**Passage provided:**
>> start

# Mühle thoughts



## nm7273 (Apr 22, 2016)

I am a long time Sinn owner who has inexplicably developed a burning desire to acquire a Mühle Glashütte piece. To give an idea of my tastes, I have the following Sinns: 856 UTC, EZM2, U1, 142 St ll and 358 Diapal. I was first attracted to Mühle by the SAR Timer Anniversary edition but have not been able to locate one. Absent the actual piece I am looking for what would be your recommendation for a first Mühle? Are there any models to avoid? Any pros/cons as compared to Sinn?


----------



## Nokie (Jul 4, 2011)

They are comparable, IMHO, and overall a great watch. Excellent build quality, fit and finish. 

As for the types of models, really to each his own. IMHO, they are all very well made regardless of the model. 

The SAR is very popular but does tend to wear big if you have smaller wrists. 

I have had the TerraSport I and II, and the Big 29er and found them all to be some of the best watches I have owned in terms of price vs quality.


----------



## StufflerMike (Mar 23, 2010)

Terranaut II Trial
Rasmus 2000
Seebatallion
Pro Mare Chronograph


----------



## CM HUNTER (May 16, 2011)

Every brand has their standout piece, and the SAR is that piece for Muhle. It's the one I'd get if I were to only get one. Otherwise, it really depends on your current rotation and the niche needing to be filled.


----------



## nm7273 (Apr 22, 2016)

Thank you all very much for your input. I am proud to report that I am now a Mühleite! Shortly after my post a WUS friend with whom I have done a couple of watch deals contacted me to see if I would be interested in purchasing his SAR Timer Anniversary edition; needless to say, I grabbed it and should have it in my possession by mid-week. I know I will have to replace the rubber strap as his wrists are smaller than mine, can anyone offer a good source for OEM replacement?


----------



## rationaltime (May 1, 2008)

Any authorized dealer should be able to help you. Your nearest dealer
appears to be RightTime in Littleton.


Thanks,
rationaltime


----------



## DaveandStu (Dec 27, 2011)

Rasmus in a fricker is a good thing from my experience..Sinn and a Muhle top stuff. Congrats on your new Sar..Dave


----------



## nm7273 (Apr 22, 2016)

Thanks for all the comments and input. I have ordered a strap which hopefully will arrive the same day as the watch. I'll post pix as soon as I get it. I am excited!


----------



## nm7273 (Apr 22, 2016)

Oh happy day! My SAR Timer Anniversary edition (142/250) arrived just now and it is every bit as nice as I'd hoped for. The replacement strap I ordered arrived last night (in the photo I am wearing it with the diver's extension extended) so I will get the new strap on and adjusted shortly. As a long time Sinn owner I feel compelled to do a comparison but will likely put it off for a day or two to let the Mühle adjust to its new surrounding.


----------



## MaoMauro (Feb 28, 2014)

SAR=MUHLE for me...

Is the full expression of the brand.


----------



## Triman05 (Aug 16, 2013)

*Congrats on your Muhle Glashutte......I recently discovered this brand with my entry piece being the Seebataillon.*


----------

>> end

**Problem:**
Reproduce the part of the Mühle watch thread starting at "## Nokie (Jul" and ending at "price vs quality.". The material after this thread comes from a different source.

**Data shown:**
>> start

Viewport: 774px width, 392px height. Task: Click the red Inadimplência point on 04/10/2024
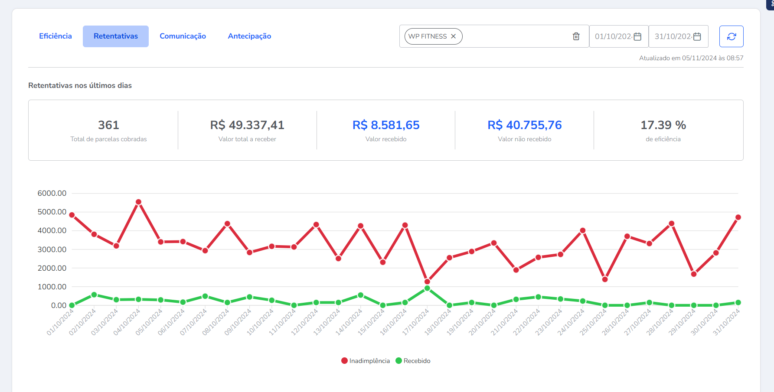(139, 202)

>> end

**Answer to this task:**
## Nokie (Jul 4, 2011)

They are comparable, IMHO, and overall a great watch. Excellent build quality, fit and finish. 

As for the types of models, really to each his own. IMHO, they are all very well made regardless of the model. 

The SAR is very popular but does tend to wear big if you have smaller wrists. 

I have had the TerraSport I and II, and the Big 29er and found them all to be some of the best watches I have owned in terms of price vs quality.